◆ Task
From the entries, copy out every line in which the word "computer" is found.

--- Extracted information Enclosed Below ---

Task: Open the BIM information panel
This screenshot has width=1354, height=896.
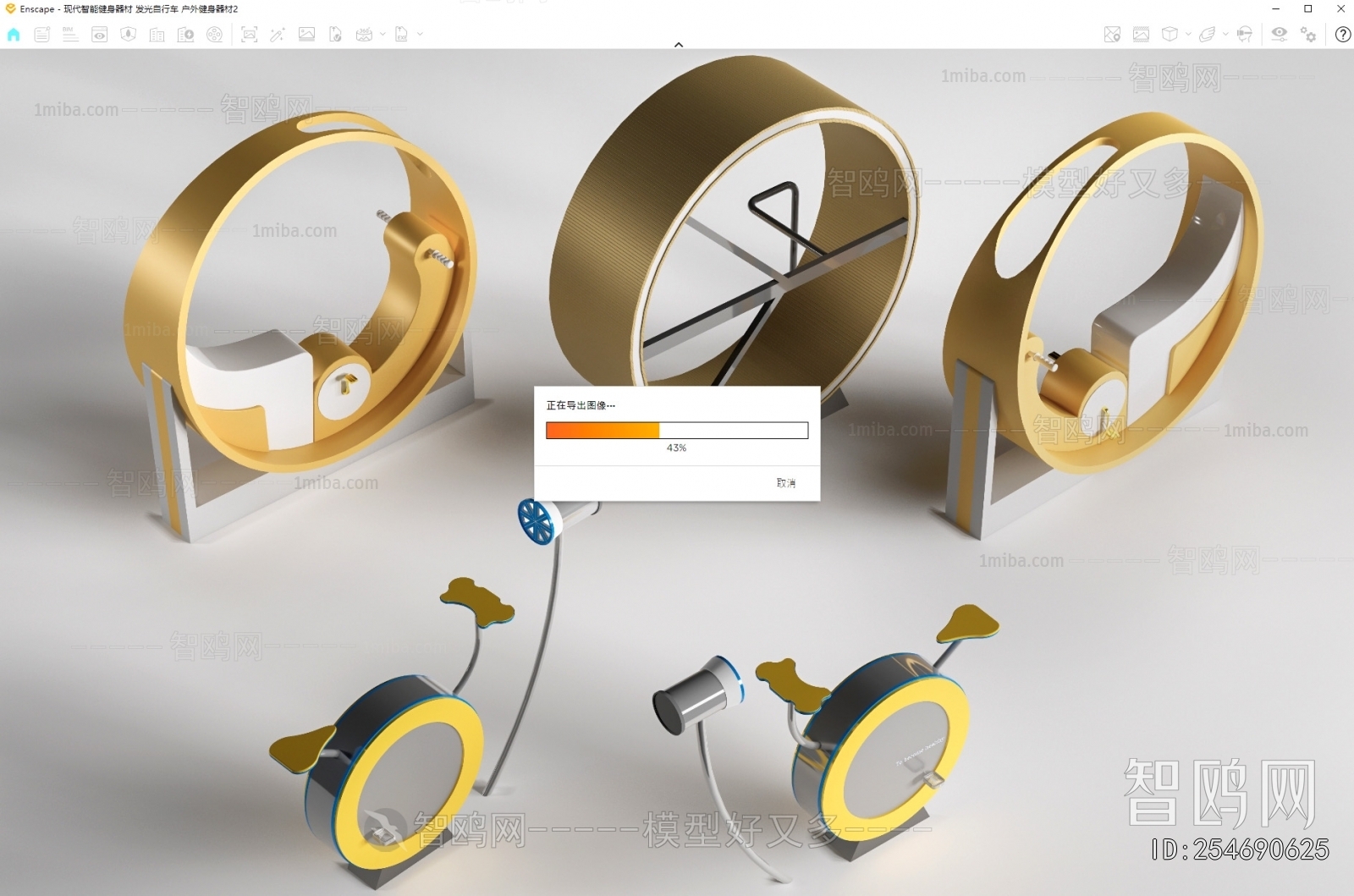Action: [x=70, y=35]
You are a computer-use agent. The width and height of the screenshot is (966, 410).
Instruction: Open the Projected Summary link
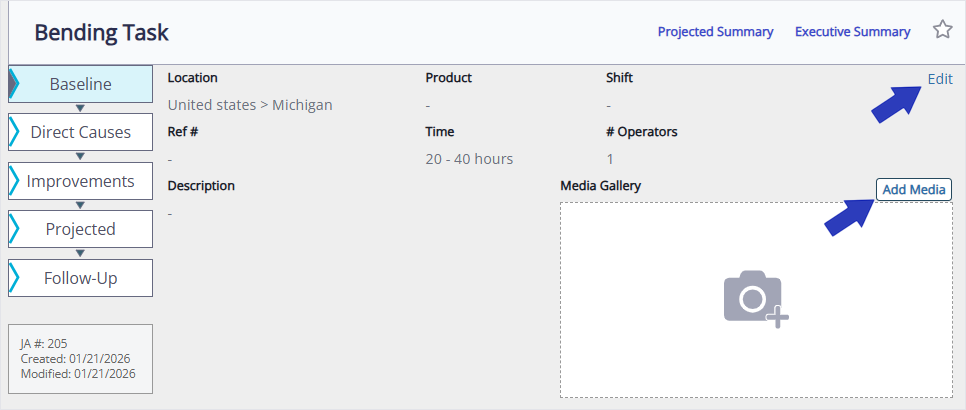[715, 32]

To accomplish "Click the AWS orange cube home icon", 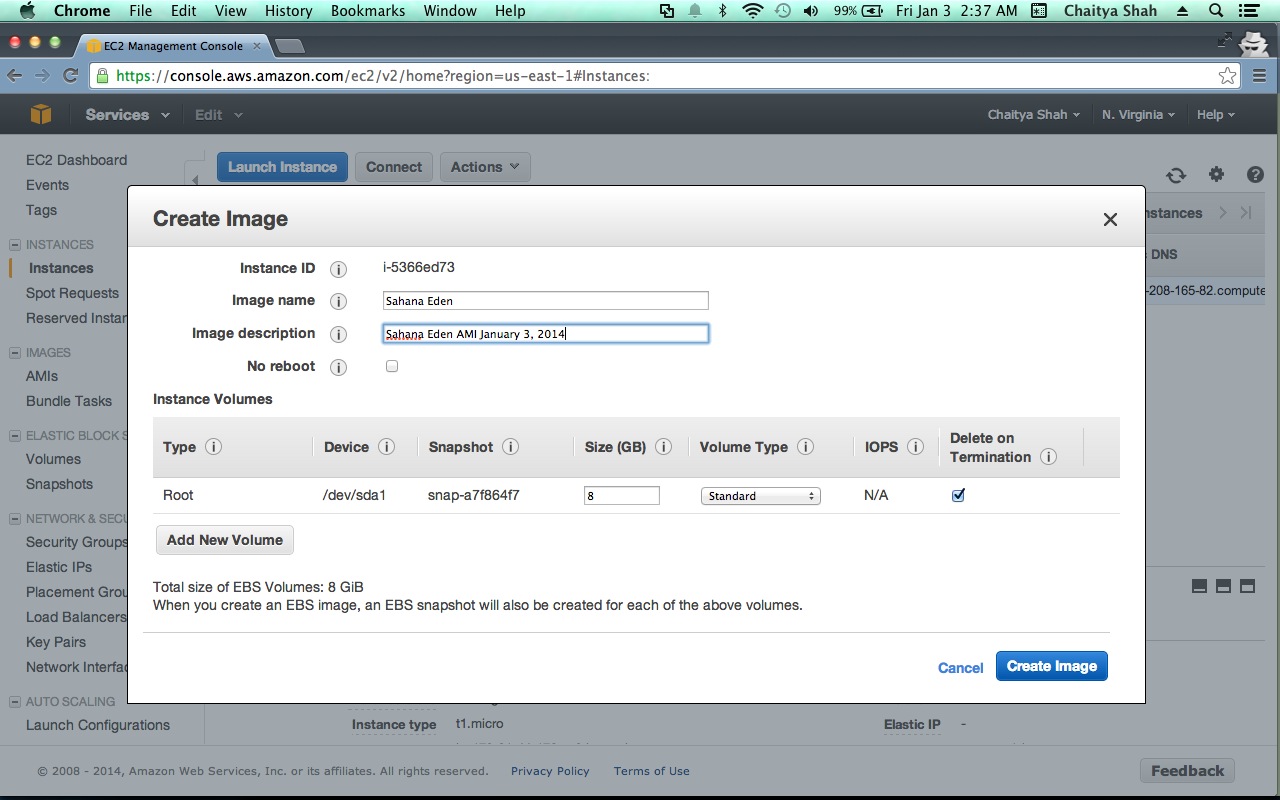I will point(40,115).
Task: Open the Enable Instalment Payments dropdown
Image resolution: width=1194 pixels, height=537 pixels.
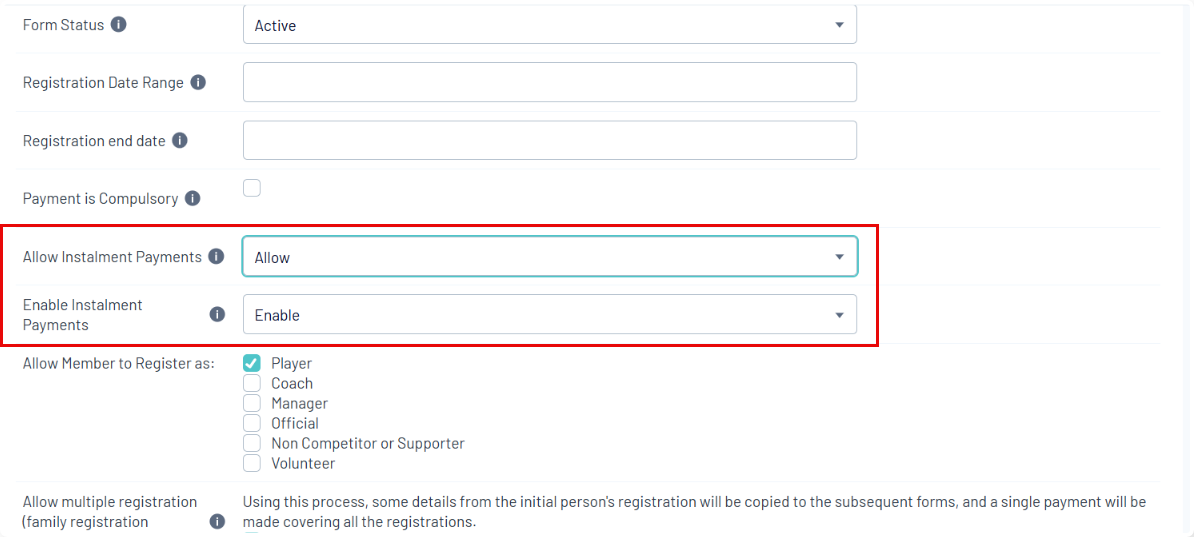Action: [549, 315]
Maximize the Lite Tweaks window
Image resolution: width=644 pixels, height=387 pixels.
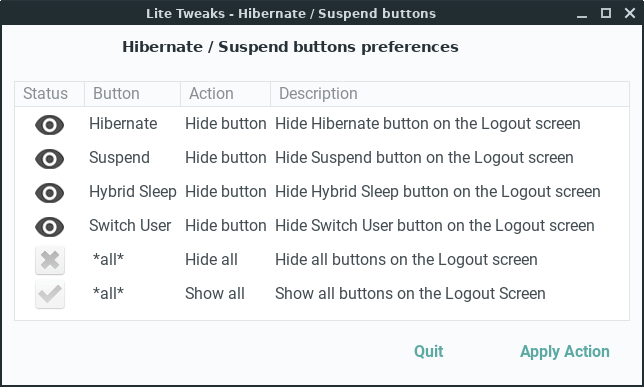tap(606, 13)
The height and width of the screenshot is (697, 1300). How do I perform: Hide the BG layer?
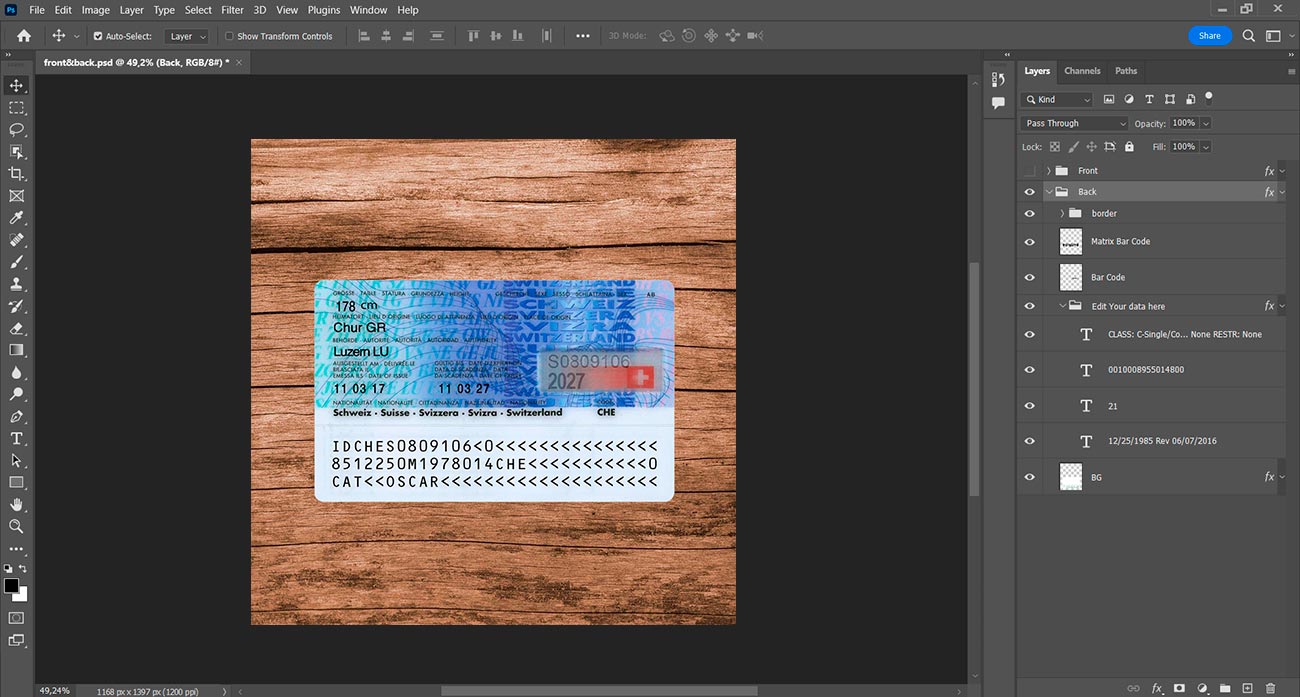1029,478
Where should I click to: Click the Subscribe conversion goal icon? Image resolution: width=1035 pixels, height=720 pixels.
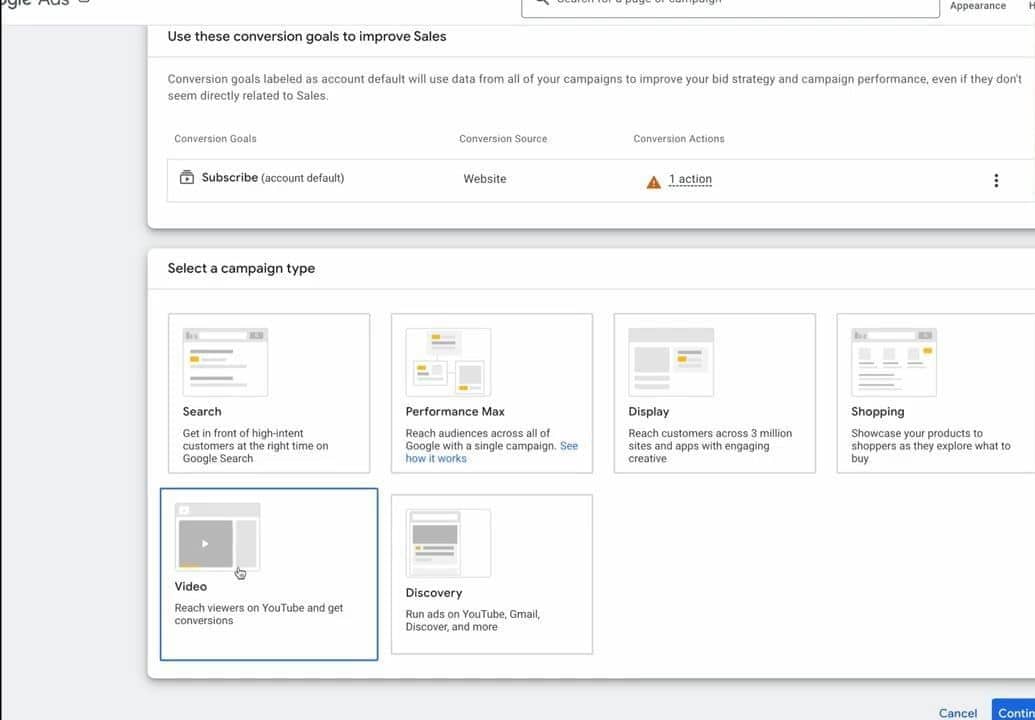pyautogui.click(x=187, y=178)
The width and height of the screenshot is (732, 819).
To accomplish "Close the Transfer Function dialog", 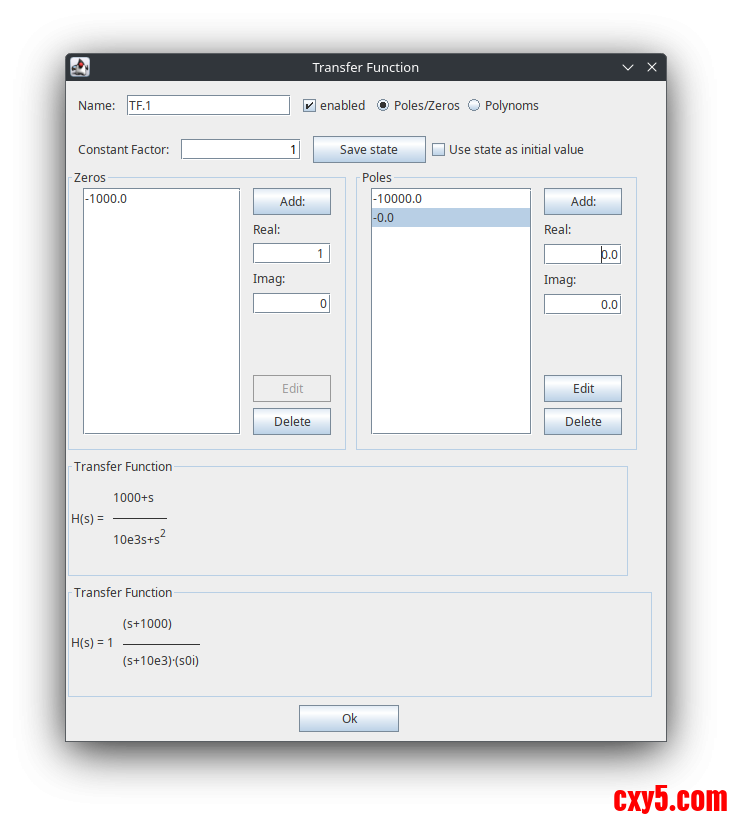I will 652,67.
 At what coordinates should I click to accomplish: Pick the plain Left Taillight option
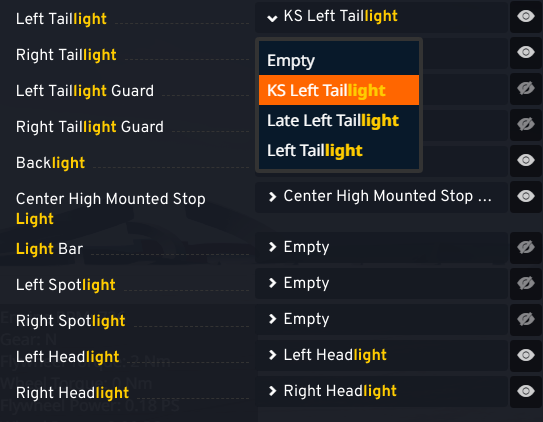tap(339, 151)
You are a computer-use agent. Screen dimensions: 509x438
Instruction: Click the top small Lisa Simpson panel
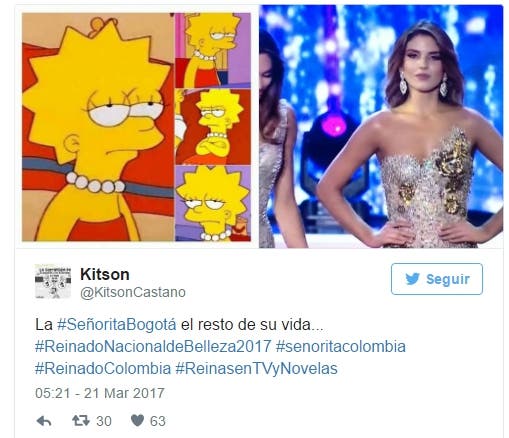(213, 50)
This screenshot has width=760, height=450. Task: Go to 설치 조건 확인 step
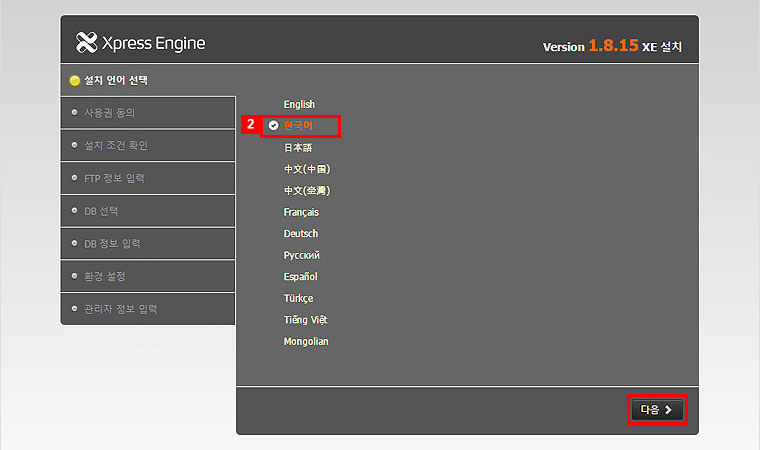pos(117,145)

--- End of Enclosed Extracted information ---

◆ Solution to this problem
You are a computer-use agent. The width and height of the screenshot is (966, 410).
You are a computer-use agent. Screen dimensions: 509x438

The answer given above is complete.